You are capable if you believe Jesus died for your sins. You don't have to believe Jesus is God. Most Christians do believe he is but not all Christians. All Christians do believe Jesus died for our sins. 
God is always 2,000 moves ahead of me, just ask some of the guys on this forum.


----------



## JFS (Aug 22, 2013)

hobbs27 said:


> Water
> 
> Ice/Steam/Liquid    3 states of one substance.
> 
> ...



How does that help?  If I have an ice cube in one room and a glass of water in another room, are they the same body of water or separate bodies of water?  

If the trinity is polytheistic each can be god, the same as separate cubes or a cube and steam can each be water.  The problem is when you claim there is a cube in one room and a puddle in the other room but that there is only one body of water.


----------



## JFS (Aug 22, 2013)

hobbs27 said:


> 3 personalities of one devine being.



And the trinity doesn't mean one devine being, each is recognized as a separate distinct being.  Or did Jesus pray to himself?  Can you sit next to yourself?  How would Jesus die but god not die if there is one being?


----------



## hobbs27 (Aug 22, 2013)

JFS said:


> And the trinity doesn't mean one devine being, each is recognized as a separate distinct being.  Or did Jesus pray to himself?
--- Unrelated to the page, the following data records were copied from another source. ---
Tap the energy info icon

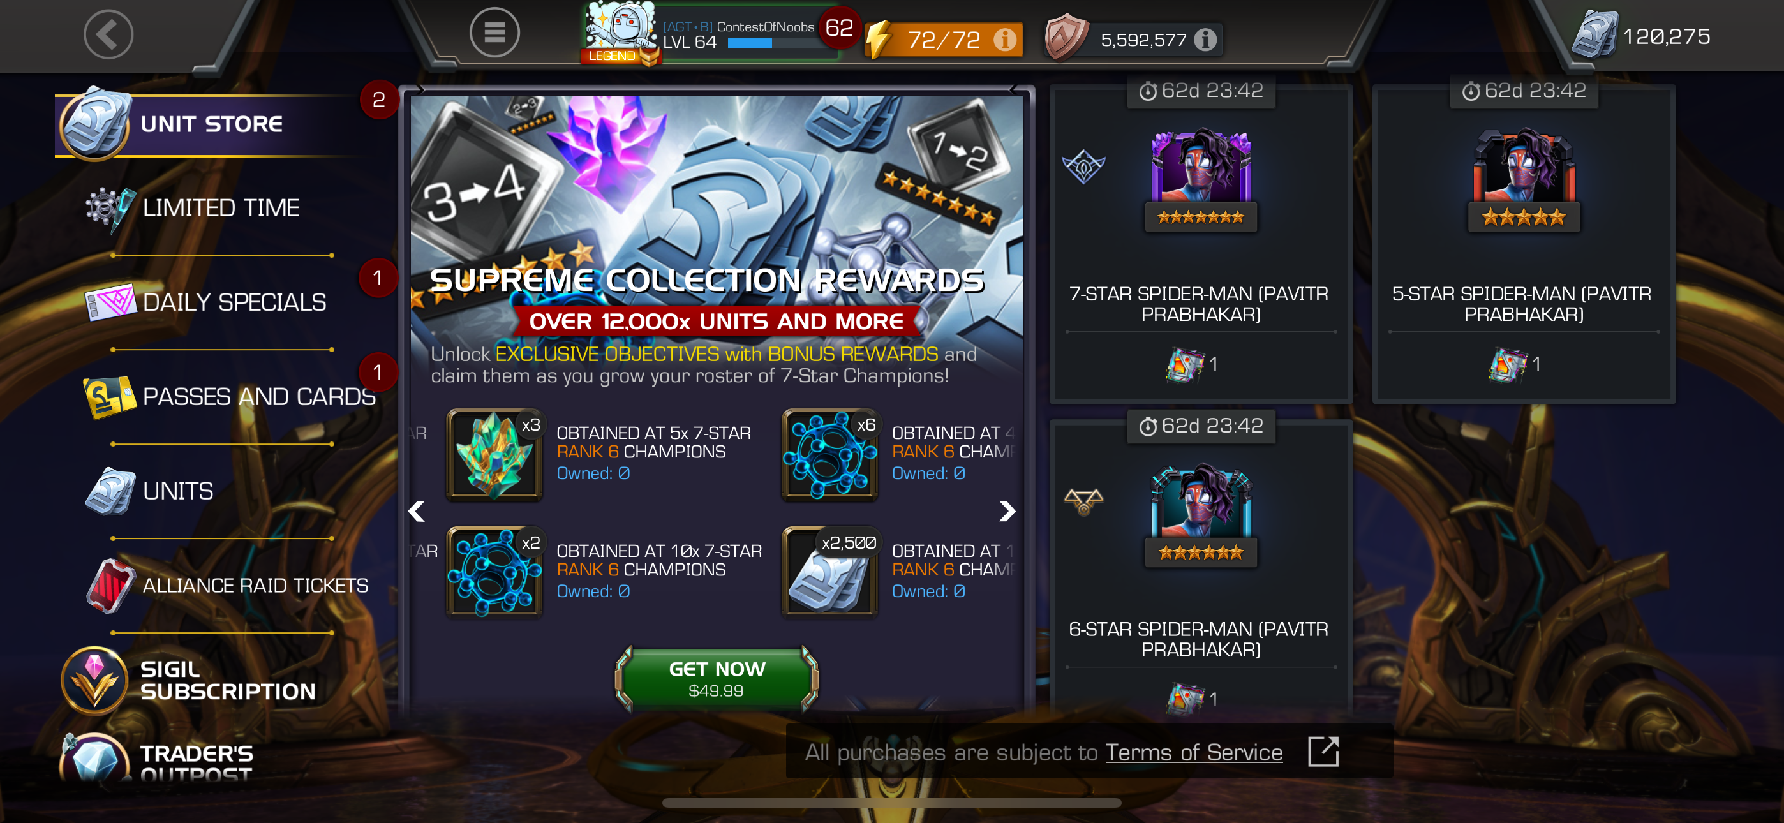click(1005, 40)
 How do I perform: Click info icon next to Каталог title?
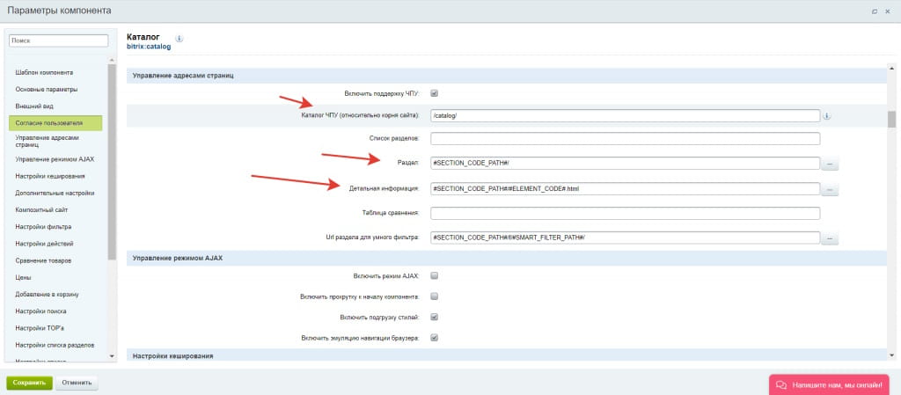point(179,39)
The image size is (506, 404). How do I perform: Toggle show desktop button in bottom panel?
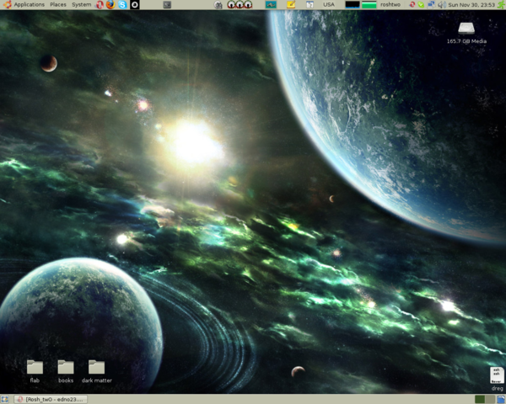(x=5, y=399)
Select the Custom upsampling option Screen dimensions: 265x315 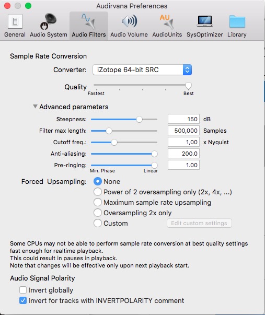(x=98, y=223)
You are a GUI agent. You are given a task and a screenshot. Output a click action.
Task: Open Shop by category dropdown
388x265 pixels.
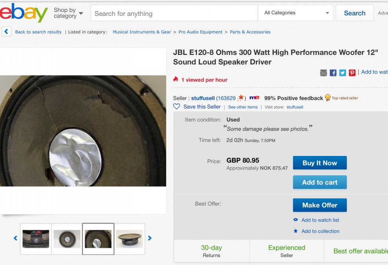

Jesus as He was on earth was God in the flesh. He lived His fleshly life here as an example. He was 100% man and 100% God, therefore the 100% man prayed to the 100% God, not for His sake but for ours that we may learn.



JFS said:


> Can you sit next to yourself?


 Is there two Adams?...Also there is two Hobbs27, One will be left in the field and the other taken. Luke 17:36 Two men shall be in the field; the one shall be taken, and the other left.







JFS said:


> How would Jesus die but god not die if there is one being?



That flesh died only after he took on all our sin..in case you havent heard our Lord Jesus is alive!


----------



## Artfuldodger (Aug 22, 2013)

hobbs27 said:


> Jesus as He was on earth was God in the flesh. He lived His fleshly life here as an example. He was 100% man and 100% God, therefore the 100% man prayed to the 100% God, not for His sake but for ours that we may learn.
> 
> Is there two Adams?...Also there is two Hobbs27, One will be left in the field and the other taken. Luke 17:36 Two men shall be in the field; the one shall be taken, and the other left.
> 
> That flesh died only after he took on all our sin..in case you haven't heard our Lord Jesus is alive!




Now I'm confused, in explaining two can be one, are you saying Luke 17:36 explains this as the physical Hobbs27 will be left behind and the spiritual Hobb27 will be taken?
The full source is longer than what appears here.